Bologna, 6 marzo 2012 - LO SGUARDO smarrito di Marco Alemanno, la sua voce che diventa pianto, le sue parole sono certamente i fotogrammi che meglio testimoniano la profondità di un rapporto, artistico e umano, che la morte improvvisa di Lucio Dalla ha spezzato. E la profonda relazione affettiva tra il cantante e il suo corista, produttore e compagno non ha certo impedito alla chiesa di accoglierlo come protagonista delle cerimonia funebre in San Petronio.


«Abbiamo semplicemente fatto quello che è abitualmente previsto per ogni funerale —sottolinea monsignor Giovanni Silvagni, vicario generale della diocesi di Bologna — Non c’è stata una attenzione particolare, ogni persona ha famigliari o amici molto stretti, che possono portare la loro parola di ricordo e commemorazione. Questo è lo spirito con il quale la Chiesa affronta questi momenti così dolorosi. Abbiamo concordato la celebrazione con le persone che erano più vicine a Dalla, cercando di rispettare una dimensione famigliare, nonostante la folla enorme».


Che effetto le hanno fatto le parole di Marco Alemanno?

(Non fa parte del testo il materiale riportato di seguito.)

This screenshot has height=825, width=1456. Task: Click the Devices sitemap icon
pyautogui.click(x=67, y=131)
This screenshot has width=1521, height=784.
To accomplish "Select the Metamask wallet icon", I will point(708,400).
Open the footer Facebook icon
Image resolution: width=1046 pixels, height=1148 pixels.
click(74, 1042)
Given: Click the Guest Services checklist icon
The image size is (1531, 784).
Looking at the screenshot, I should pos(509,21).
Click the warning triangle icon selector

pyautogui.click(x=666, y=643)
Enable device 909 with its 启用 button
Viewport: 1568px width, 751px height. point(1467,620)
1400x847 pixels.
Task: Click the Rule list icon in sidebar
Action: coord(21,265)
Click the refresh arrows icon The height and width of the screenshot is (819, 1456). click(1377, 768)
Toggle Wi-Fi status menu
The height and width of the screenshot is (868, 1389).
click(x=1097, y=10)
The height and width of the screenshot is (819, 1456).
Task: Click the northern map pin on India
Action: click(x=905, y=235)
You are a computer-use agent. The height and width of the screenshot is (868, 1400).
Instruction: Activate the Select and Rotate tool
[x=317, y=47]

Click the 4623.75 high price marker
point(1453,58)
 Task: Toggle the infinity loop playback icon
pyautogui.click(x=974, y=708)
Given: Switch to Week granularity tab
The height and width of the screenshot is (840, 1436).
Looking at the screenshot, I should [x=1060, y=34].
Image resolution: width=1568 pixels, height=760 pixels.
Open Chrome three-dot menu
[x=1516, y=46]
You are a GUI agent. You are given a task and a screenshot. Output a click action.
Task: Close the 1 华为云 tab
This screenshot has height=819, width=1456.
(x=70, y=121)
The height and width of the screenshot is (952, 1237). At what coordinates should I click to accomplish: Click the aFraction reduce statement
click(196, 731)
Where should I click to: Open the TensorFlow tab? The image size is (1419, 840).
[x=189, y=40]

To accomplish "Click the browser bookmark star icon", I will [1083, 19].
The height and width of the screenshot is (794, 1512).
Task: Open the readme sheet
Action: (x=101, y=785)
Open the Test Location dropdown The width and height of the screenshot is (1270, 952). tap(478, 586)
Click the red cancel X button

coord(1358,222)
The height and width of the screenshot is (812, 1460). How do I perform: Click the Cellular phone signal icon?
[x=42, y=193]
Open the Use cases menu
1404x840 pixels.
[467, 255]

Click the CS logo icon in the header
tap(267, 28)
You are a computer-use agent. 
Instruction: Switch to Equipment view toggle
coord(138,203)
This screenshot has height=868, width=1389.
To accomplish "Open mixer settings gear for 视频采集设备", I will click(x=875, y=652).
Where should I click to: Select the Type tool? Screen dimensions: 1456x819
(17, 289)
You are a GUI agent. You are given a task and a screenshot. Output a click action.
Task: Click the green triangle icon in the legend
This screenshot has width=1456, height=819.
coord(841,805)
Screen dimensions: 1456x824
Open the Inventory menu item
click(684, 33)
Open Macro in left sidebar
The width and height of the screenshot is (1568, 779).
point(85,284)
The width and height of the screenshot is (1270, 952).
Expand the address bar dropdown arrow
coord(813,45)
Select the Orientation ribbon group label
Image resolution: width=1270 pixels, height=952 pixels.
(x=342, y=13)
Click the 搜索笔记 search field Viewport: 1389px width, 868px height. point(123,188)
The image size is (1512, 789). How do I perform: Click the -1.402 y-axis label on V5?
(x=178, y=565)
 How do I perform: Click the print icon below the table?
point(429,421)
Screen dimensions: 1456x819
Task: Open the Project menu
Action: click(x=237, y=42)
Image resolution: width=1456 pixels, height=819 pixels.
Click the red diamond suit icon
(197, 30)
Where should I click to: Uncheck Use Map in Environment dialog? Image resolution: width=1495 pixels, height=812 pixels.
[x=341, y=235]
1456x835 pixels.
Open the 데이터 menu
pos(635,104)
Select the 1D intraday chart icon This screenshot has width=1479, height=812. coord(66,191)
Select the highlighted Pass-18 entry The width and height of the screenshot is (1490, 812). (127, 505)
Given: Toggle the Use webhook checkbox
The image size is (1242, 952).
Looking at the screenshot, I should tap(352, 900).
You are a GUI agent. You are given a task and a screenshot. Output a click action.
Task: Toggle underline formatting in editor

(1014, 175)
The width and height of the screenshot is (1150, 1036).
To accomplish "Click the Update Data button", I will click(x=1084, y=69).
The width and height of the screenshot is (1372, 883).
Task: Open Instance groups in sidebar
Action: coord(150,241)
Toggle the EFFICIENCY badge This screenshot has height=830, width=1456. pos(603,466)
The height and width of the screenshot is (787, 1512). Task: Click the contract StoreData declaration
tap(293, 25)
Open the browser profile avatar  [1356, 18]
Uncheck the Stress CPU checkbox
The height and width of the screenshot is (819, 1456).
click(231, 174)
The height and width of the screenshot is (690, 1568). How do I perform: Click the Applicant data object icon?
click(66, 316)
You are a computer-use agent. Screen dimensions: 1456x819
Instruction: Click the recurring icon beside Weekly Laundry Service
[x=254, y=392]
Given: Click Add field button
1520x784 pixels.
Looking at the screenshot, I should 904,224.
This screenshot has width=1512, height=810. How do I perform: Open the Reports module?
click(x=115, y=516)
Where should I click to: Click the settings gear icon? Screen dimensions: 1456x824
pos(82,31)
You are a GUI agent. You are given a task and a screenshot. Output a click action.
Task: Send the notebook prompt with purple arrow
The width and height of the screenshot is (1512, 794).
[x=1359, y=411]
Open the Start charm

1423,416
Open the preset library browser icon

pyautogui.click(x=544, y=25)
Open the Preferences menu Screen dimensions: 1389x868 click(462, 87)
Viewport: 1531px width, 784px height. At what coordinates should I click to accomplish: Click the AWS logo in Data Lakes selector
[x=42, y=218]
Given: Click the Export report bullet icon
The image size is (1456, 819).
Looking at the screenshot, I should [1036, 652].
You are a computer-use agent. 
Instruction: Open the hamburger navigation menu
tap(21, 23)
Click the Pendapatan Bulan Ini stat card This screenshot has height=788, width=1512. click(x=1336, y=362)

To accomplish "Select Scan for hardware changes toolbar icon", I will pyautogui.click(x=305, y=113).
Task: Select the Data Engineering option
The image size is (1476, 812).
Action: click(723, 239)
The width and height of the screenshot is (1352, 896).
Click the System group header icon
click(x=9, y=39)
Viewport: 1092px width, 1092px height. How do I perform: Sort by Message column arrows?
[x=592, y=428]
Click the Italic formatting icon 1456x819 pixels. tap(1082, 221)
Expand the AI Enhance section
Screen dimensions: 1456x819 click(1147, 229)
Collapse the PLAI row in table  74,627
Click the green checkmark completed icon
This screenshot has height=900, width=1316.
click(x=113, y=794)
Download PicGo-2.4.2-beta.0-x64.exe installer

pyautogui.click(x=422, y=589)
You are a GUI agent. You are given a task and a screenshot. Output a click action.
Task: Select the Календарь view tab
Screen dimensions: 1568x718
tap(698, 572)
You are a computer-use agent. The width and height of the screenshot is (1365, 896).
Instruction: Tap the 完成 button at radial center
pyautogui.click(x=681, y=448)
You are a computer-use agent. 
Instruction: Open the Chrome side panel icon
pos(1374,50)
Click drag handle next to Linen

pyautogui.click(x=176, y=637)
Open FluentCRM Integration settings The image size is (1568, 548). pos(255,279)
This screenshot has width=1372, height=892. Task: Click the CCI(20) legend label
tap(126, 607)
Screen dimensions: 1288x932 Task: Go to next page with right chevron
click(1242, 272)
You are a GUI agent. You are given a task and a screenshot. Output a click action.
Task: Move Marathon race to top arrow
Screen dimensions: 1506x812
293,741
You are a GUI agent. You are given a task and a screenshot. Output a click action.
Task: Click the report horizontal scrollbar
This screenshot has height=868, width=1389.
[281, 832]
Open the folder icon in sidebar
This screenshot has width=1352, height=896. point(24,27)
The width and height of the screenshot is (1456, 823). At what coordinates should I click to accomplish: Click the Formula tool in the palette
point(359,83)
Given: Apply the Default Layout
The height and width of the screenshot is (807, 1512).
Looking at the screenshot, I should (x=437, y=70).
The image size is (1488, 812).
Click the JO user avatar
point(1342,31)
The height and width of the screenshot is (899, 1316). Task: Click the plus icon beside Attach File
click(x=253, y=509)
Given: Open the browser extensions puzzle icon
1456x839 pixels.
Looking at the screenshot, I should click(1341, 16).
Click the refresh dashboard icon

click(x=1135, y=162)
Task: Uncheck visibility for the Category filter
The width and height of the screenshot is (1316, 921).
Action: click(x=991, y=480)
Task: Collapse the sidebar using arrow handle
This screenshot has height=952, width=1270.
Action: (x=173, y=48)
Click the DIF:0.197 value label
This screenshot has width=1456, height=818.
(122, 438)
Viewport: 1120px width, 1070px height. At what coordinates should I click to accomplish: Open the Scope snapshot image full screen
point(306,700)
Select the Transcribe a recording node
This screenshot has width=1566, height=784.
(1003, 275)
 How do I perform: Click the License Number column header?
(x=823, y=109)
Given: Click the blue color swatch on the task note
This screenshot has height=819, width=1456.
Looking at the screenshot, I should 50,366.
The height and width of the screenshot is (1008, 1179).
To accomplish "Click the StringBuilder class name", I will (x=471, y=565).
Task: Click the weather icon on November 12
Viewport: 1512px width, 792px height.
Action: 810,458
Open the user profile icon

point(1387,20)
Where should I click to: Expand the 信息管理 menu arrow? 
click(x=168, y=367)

«Mi ha profondamente impressionato la sua delicatezza nel tributare il saluto estremo a Dalla: questo ragazzo era sicuramente la persona più vicina al cantante, e nella chiesa si è avvertito l’affetto profondo che li legava, ma anche il pudore, quasi, a renderlo pubblico. C’era molto riserbo, in lui e negli altri che hanno deciso insieme a noi come si sarebbe svolta la cerimonia. Da parte nostra, ci siamo semplicemente attenuti ai criteri che la liturgia funebre detta, che valgono per tutti i fedeli. E sono molto contento che la chiesa sia riuscita a mantenere questo tono, anche se eravamo di fronte a così tante celebrità che rischiavano di trasformare tutto in un evento mediatico. Non volevamo che la messa diventasse uno spettacolo».

Hanno molto colpito la compostezza e il dolore di Alemanno.

«Marco ha dimostrato straordinaria sensibilità nello scegliere le parole più adatte. Un discorso profondo, che proveniva dal cuore, ha detto quello che sentiva e che forse solo lui, visto lo stretto rapporto con Dalla, poteva percepire, riuscendo però a condividere queste sensazioni con una folla immensa, renderle patrimonio pubblico. La sua è stata davvero una bella testimonianza».

Monsignore, nella funzione religiosa ha influito in alcuna maniera il fatto che Marco Alemanno fosse il compagno di Lucio Dalla?

«Per nulla, a me e alla Chiesa non interessa certo il genere di rapporto che univa Alemanno e Dalla, noi li abbiamo accolti entrambi nella cerimonia. Il resto, credo, debba essere lasciato alla riservatezza. Lo stile con cui il giovane ha affrontato una vicenda così drammatica è stato a mio avviso esemplare. Per il resto io non entro nella loro sfera personale che tale deve rimanere. Loro non hanno voluto esternarla e noi, la Chiesa, ci limitiamo a rispettare questa decisione».